Your instructions:
In the listing that follows, the lines starting at the one containing "Select the 중복 summary card" and ending at the one containing "Given: Open the Add Transaction dropdown" are to be returned exactly, both boundary lines included, and no others.

Materials provided:
····················

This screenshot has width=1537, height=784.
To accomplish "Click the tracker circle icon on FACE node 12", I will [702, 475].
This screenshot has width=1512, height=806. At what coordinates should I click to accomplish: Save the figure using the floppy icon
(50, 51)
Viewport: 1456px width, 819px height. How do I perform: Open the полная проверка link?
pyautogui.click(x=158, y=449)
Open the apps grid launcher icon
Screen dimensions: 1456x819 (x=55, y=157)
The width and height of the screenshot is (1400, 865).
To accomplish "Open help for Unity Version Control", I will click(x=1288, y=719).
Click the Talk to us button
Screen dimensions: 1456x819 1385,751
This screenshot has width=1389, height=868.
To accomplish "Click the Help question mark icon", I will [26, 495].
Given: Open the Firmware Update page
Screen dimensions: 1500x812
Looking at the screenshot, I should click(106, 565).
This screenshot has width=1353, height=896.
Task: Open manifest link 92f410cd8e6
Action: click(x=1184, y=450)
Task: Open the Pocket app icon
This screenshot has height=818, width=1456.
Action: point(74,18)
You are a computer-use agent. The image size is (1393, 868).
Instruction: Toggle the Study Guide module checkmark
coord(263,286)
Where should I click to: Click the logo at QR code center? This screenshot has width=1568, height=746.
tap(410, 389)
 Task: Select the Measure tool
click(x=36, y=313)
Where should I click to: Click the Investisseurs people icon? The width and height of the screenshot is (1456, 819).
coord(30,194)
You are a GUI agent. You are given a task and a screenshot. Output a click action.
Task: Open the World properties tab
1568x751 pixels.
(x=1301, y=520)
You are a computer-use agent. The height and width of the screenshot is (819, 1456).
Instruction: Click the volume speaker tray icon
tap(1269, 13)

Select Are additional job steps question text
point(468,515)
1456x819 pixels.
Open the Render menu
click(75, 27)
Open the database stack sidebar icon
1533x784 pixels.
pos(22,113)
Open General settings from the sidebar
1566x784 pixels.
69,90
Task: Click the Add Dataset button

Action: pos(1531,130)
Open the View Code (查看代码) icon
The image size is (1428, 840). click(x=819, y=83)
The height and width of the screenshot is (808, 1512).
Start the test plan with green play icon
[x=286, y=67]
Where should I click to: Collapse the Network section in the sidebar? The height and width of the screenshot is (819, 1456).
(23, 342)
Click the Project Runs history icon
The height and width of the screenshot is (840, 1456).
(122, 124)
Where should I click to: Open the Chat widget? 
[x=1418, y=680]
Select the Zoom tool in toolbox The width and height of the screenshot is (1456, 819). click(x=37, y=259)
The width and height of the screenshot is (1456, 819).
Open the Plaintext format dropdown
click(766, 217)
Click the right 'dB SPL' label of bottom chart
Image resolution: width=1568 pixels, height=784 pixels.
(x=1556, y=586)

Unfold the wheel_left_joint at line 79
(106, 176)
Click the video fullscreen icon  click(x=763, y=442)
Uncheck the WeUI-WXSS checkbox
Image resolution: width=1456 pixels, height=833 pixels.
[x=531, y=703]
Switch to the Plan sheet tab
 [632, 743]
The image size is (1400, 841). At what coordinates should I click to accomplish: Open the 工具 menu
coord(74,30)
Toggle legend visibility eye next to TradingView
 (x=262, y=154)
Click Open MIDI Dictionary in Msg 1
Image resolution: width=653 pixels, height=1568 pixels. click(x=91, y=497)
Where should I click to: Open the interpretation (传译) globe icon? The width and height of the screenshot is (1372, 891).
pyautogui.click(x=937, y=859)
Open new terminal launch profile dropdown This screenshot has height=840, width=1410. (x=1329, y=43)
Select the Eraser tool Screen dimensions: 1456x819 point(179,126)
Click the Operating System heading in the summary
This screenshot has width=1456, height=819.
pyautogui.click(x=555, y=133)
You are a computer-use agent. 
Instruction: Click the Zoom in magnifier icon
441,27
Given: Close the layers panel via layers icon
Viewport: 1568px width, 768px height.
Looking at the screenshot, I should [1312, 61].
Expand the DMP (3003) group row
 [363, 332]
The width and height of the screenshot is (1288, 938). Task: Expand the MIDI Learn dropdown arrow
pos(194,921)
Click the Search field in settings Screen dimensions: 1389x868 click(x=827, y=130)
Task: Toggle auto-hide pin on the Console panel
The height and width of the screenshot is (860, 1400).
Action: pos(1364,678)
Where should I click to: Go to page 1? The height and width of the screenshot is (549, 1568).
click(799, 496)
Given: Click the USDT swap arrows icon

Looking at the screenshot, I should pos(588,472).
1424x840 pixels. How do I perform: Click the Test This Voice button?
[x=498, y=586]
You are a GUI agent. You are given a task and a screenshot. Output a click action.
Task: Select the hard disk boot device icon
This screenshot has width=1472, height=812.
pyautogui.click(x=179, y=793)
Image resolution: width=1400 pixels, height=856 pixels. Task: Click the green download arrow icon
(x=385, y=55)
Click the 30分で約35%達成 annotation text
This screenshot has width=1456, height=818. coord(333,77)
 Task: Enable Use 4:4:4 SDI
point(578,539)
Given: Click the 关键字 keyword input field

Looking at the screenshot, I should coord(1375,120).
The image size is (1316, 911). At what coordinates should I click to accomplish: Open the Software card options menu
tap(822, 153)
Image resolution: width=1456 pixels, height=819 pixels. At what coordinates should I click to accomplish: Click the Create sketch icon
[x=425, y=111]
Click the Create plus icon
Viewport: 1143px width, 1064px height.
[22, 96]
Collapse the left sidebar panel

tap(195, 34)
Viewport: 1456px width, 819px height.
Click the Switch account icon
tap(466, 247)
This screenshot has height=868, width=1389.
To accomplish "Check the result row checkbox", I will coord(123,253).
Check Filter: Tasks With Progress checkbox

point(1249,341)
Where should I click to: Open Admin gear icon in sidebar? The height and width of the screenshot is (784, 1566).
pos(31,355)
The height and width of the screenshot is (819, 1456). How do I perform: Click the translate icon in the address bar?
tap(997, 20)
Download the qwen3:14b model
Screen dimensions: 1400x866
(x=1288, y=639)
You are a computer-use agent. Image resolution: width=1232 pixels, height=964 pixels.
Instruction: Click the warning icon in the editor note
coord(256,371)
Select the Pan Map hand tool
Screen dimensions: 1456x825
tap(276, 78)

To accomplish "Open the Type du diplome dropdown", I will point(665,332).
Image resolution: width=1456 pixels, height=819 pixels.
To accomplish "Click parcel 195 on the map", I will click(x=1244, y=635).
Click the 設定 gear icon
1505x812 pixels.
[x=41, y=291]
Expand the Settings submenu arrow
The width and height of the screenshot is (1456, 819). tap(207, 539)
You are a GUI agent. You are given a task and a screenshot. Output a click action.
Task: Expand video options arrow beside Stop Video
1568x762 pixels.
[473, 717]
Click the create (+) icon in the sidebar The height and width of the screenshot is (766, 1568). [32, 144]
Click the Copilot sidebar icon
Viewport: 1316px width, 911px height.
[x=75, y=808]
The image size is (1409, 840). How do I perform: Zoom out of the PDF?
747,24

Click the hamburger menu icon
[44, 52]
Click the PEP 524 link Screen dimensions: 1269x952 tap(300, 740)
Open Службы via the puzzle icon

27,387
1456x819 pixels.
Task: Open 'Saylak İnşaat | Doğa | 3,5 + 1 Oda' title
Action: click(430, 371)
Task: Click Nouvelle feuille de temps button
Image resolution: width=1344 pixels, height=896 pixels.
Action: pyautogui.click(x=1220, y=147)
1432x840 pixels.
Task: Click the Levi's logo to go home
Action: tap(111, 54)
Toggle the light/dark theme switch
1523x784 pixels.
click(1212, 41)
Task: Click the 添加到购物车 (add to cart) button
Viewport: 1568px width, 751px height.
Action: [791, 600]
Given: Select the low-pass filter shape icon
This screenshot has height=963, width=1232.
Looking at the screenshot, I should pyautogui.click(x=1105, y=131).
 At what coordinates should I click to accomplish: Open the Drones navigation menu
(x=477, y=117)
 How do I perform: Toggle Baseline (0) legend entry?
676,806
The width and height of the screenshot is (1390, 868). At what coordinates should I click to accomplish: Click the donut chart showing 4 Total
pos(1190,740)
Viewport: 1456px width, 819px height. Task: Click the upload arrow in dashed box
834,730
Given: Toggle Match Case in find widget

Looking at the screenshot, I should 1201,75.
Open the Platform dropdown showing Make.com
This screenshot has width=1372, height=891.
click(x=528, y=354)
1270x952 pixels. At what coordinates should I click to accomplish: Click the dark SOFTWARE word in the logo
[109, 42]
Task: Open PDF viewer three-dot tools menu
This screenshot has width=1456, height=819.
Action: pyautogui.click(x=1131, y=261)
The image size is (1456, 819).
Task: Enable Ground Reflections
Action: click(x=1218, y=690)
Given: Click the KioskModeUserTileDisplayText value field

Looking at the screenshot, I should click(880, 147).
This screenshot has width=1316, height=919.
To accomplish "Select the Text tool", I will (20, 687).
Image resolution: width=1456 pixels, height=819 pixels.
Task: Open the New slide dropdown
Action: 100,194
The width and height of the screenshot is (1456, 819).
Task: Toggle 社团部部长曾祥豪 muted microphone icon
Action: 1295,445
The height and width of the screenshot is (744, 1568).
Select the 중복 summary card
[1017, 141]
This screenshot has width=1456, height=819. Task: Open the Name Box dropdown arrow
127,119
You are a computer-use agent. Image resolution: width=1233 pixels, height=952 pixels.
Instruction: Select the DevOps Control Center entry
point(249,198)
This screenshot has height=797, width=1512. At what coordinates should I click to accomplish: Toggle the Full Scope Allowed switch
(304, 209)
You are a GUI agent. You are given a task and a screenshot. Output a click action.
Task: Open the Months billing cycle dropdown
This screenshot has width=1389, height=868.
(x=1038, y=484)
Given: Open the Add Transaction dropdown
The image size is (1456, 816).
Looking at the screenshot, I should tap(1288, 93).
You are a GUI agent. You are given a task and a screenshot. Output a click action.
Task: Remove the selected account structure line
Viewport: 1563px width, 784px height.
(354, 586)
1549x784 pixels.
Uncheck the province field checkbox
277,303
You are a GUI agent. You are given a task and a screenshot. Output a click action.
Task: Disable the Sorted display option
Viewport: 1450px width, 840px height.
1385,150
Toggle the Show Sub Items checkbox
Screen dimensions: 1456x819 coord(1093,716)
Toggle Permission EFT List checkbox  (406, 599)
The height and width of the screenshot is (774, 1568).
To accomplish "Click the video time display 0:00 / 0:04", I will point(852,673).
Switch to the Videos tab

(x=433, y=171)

····················

Solution for this task:
Select the 중복 summary card
[1017, 141]
This screenshot has width=1456, height=819. Task: Open the Name Box dropdown arrow
127,119
You are a computer-use agent. Image resolution: width=1233 pixels, height=952 pixels.
Instruction: Select the DevOps Control Center entry
point(249,198)
This screenshot has height=797, width=1512. At what coordinates should I click to accomplish: Toggle the Full Scope Allowed switch
(304, 209)
You are a GUI agent. You are given a task and a screenshot. Output a click action.
Task: Open the Months billing cycle dropdown
This screenshot has width=1389, height=868.
(x=1038, y=484)
Given: Open the Add Transaction dropdown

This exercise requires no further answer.